Joy Plots in Python

Joy Plots are a really handy way to get a quick, qualitative impression of a data set. They also look really cool. So I decided to put together a Python package to make them.

Joy plots have been around a long time, but have become popular in the last while in the data visualisation community. The name doesn’t come from the the sense of joy engendered by looking at the plots but from the band Joy Division, who put one on the cover of their classic Unknown Pleasures album. It’s a slightly cryptic album cover, just a series of spiky line plots, white-on-black, stacked to create a kind of 3D mountain range effect. It’s an image that you’ve definitely seen, even if you’ve never listened to music in your life.

pleasures

You’d have to agree that this is a very cool plot, and it’s probably the most famous piece of data visualisation ever. Like most good things it’s got an astrophysics connection, the data plotted here are observations of the first pulsar discovered, CP-1919. Pulsars are rapidly rotating neutron stars that emit pulses of radio waves as they spin - think of the beam from a light-house. This plot shows the intensity of the radio waves detected; each line represents one rotation, with time running left to right, and successive rotations are stacked from bottom to top. These objects were discovered in 1967 by Northern Irish astronomer Jocelyn Bell Burnell while she was a PhD student at Cambridge. She didn’t make this image however, it comes from the PhD thesis of a guy called Harold Craft. A good plot is timeless, and in my own doctoral work I found myself using exactly this kind of plot to look at how light from binary stars changed as the stars orbited one another.

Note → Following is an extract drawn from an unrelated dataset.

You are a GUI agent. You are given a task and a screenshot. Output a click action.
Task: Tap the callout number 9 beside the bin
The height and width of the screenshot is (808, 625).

You don’t need to be an astrophysicist to make these though, any time that you’ve got data that can be grouped according to some categorical variable then joy plots can be a good tool to use. Since the end of last summer I’ve seen a lot of these plots around, probably because of the release of the R package ggjoy (since rebranded ggridges). Last summer I decided to write a Python package to do the same job, the source code is here and you can download it from Pip pip install pyjoyplot.

The package itself is pretty straightforward, it’s just a thin wrapper to matplotlib. It uses the same kind of API as seaborn, it consumes a dataframe along with some keywords and gives back an ax object. To give you an example, here’s a data set that I can across online:

activity	time	playing	Hours
Playing football	380.0	0.000006	6.333333
Playing baseball	940.0	0.000367	15.666667
Playing baseball	630.0	0.000124	10.500000
Rollerblading	330.0	0.000004	5.500000
Wrestling	985.0	0.000072	16.416667
Dancing	760.0	0.000069	12.666667
Dancing	900.0	0.000185	15.000000
Dancing	100.0	0.000376	1.666667
Playing racquet sports	645.0	0.000424	10.750000
Wrestling	695.0	0.000022	11.583333

This data set contains a bunch of sporting activities, a set of times (in minutes since midnight), and a proportion of people doing the acitivities at that time. I think. Anyway it’s not really important, the point is we can use pyjoyplot to visualise these data.

import pyjoyplot as pjp
import pandas as pd

df = pd.read_csv('sports.csv')
df['hours'] = df.time / 60

pjp.plot(data=df, x='hours',  y='playing', hue='activity')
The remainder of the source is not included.